> [TASK PROMPT]
Go to the line in the entries below that holds "The height and width of the screenshot is (525, 1288)." and repeat exactly from there through the line that holds "Given: Open the File menu dropdown", inclusive.

[Collected data]
- - - - -
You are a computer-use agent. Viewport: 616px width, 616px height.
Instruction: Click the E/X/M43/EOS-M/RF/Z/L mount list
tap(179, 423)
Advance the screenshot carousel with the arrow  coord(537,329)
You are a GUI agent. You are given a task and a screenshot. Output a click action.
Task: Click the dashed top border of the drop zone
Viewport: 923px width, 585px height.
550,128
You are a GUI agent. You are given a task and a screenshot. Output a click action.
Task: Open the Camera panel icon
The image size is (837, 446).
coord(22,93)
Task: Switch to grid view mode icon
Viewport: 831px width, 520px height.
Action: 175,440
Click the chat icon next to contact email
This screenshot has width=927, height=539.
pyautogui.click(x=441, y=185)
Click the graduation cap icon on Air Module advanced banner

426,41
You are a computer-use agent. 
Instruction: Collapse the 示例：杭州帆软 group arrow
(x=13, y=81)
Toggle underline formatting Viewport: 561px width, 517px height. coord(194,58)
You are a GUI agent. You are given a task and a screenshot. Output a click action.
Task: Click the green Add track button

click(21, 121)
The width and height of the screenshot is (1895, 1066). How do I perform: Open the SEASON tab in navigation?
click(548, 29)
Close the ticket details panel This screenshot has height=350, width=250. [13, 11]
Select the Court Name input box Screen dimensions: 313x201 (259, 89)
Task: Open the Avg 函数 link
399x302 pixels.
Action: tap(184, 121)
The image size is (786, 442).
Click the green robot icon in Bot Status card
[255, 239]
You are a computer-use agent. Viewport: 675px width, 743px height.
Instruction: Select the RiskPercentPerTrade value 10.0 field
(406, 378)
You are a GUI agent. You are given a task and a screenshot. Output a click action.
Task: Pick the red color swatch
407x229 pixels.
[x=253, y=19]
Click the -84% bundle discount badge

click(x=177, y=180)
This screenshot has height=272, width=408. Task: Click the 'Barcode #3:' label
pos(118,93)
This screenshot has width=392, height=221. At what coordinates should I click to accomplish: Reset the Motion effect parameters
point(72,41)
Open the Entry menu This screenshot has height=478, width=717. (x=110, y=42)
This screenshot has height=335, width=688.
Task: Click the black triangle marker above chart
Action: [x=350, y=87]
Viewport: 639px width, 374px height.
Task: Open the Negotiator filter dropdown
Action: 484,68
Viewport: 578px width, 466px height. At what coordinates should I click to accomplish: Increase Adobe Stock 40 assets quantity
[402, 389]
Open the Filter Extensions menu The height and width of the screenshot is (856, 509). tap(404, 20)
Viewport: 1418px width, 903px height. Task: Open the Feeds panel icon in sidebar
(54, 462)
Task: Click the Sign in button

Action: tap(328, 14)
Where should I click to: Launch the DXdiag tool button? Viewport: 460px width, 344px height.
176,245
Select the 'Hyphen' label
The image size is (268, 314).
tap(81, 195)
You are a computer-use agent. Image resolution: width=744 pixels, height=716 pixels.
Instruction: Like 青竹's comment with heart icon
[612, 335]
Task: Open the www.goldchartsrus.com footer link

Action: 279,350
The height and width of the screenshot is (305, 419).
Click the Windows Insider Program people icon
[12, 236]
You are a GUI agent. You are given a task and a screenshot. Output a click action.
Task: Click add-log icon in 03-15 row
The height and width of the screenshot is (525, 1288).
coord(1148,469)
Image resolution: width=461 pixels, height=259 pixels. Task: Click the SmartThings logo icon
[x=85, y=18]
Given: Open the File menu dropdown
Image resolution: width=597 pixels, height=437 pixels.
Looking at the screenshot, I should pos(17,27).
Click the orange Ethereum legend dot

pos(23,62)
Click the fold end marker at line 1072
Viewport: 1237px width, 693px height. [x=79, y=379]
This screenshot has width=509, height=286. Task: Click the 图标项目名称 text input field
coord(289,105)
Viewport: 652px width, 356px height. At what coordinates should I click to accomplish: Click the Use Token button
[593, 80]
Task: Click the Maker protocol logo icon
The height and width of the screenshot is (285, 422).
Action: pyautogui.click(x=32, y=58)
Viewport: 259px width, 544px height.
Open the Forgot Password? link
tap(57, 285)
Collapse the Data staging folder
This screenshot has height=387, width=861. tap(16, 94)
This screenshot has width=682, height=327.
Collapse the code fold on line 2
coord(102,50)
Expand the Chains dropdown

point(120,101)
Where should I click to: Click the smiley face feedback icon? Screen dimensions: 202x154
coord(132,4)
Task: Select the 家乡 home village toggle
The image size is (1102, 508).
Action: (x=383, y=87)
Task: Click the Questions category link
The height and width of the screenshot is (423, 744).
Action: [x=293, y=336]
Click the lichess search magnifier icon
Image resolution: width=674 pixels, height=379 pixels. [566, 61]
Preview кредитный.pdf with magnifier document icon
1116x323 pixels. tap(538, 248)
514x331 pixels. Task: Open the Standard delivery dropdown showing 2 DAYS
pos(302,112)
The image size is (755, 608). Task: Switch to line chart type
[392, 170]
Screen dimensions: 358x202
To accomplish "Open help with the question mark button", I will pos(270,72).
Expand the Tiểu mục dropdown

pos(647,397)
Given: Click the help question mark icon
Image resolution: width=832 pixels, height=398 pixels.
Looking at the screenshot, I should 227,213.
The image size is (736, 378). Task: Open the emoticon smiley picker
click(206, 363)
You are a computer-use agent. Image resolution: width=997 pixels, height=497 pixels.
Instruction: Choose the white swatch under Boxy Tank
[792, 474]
- - - - -
> [TASK OUTPUT]
The height and width of the screenshot is (525, 1288).
coord(1148,469)
Image resolution: width=461 pixels, height=259 pixels. Task: Click the SmartThings logo icon
[x=85, y=18]
Given: Open the File menu dropdown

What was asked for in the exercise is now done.